Importing Other Data Formats

Import pipelines let you bring external datasets into a tribles repository without hand-writing schemas or entity identifiers every time. This chapter introduces the import namespace, explains how the JSON importers map foreign fields onto attributes, and outlines how you can extend the same patterns to new formats.

Import Namespace Overview

The triblespace_core::import module collects conversion helpers that translate structured documents into raw tribles. Today the namespace ships with two JSON importers:

  • JsonImporter generates fresh entity identifiers for every object it visits.
  • DeterministicJsonImporter derives entity identifiers by hashing the encoded attribute/value pairs so the same input always reproduces the same entities.

Both variants accept encoder callbacks for JSON primitives. Those closures turn strings, numbers, and booleans into Value instances and can allocate blobs or perform validation before handing the data back to the importer. The valueschemas::Boolean helper stores false as all-zero bytes and true as all ones so JSON flags round-trip without ambiguity when you wire the boolean encoder to it.

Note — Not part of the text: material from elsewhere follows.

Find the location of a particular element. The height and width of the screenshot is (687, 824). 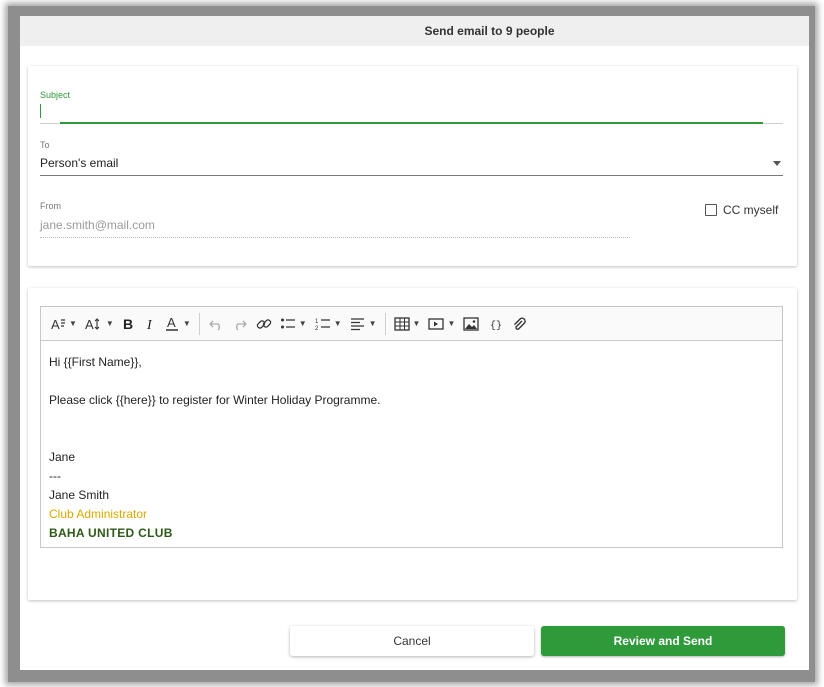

Both importers accumulate statements internally. After feeding one or more JSON documents through import_value or import_str, call data() to inspect the tribles that were emitted and metadata() to retrieve attribute descriptors. When you want to start a fresh batch without recomputing attribute hashes, clear_data() drops the accumulated statements while leaving the attribute caches intact. Call clear() to reset both the staged data and the attribute caches when you need a completely fresh run.

Mapping JSON Fields to Attributes

Attributes are derived through Attribute::from_name, which hashes the JSON field name together with the ValueSchema selected for that primitive. The importers cache the resulting RawIds per field and schema so the hash only has to be computed once per run. Arrays are treated as multi-valued fields: every item is encoded and stored under the same attribute identifier, producing one trible per element.

After an import completes the importers regenerate metadata from their cached attribute maps. The metadata() accessor returns tribles that link each derived attribute id to its field name, value schema, and optional blob schema. Merge those descriptors into your repository alongside the imported data when you want queries to discover the original JSON field names or project datasets by schema without repeating the derivation logic.

Nested objects recurse automatically. The parent receives a GenId attribute that points at the child entity, allowing the importer to represent the entire object graph as a connected set of tribles. Because those GenId attributes are also derived from the parent field names they remain stable even when you import related documents in separate batches.

Managing Entity Identifiers

JsonImporter::new defaults to ufoid() for identifier generation, but the constructor is parameterized so you can inject your own policy—for example, a fucid() generator or any other closure that returns an ExclusiveId. The custom generator is applied consistently to every object the importer touches, including nested documents.

DeterministicJsonImporter takes a different approach. It buffers the encoded attribute/value pairs for each object, sorts them, and feeds the resulting byte stream into a user-supplied hash protocol. The first 16 bytes of that digest become the entity identifier, ensuring identical JSON inputs produce identical IDs even across separate runs. Once the identifier is established, the importer writes the cached pairs into its internal trible set via Trible::new, so subsequent calls to data() expose the deterministic statements alongside the metadata generated for every derived attribute.

This hashing step also changes how repeated structures behave. When a JSON document contains identical nested objects—common in fixtures such as citm_catalog or Twitter exports—the deterministic importer emits the same identifier for each recurrence. Only the first copy reaches the underlying TribleSet; later occurrences are recognised as duplicates and skipped during the merge. The nondeterministic importer must still mint a fresh identifier for every repetition, so it inserts and deduplicates a full set of triples each time. Even if the ID generator itself is fast, that extra merge work makes the deterministic importer benchmark faster on datasets with significant repetition.

Working with Encoder Callbacks

Encoder callbacks receive borrowed references to the raw JSON values. Because the closures are generic over a lifetime you can capture external resources—like a blob store connection or a schema registry—without allocating reference-counted wrappers. Callers can stage binary payloads in whichever blob backend they prefer and return handles that will be persisted alongside the tribles.

The callbacks report failures through EncodeError. You can construct an error with a simple message or wrap an existing error type. The importer surfaces the field name alongside the original error so schema mismatches remain easy to diagnose while keeping the hot path lightweight.

Extending the Importers

To support a new external format, implement a module in the import namespace that follows the same pattern: decode the source data, derive attributes with Attribute::from_name, and hand encoded values to Trible::new. Reuse the lifetime-parameterized encoder callbacks so callers can plug in existing blob stores or validation logic. If the format supplies stable identifiers, offer a constructor that accepts a custom generator or hash protocol so downstream systems can choose between ephemeral and deterministic imports.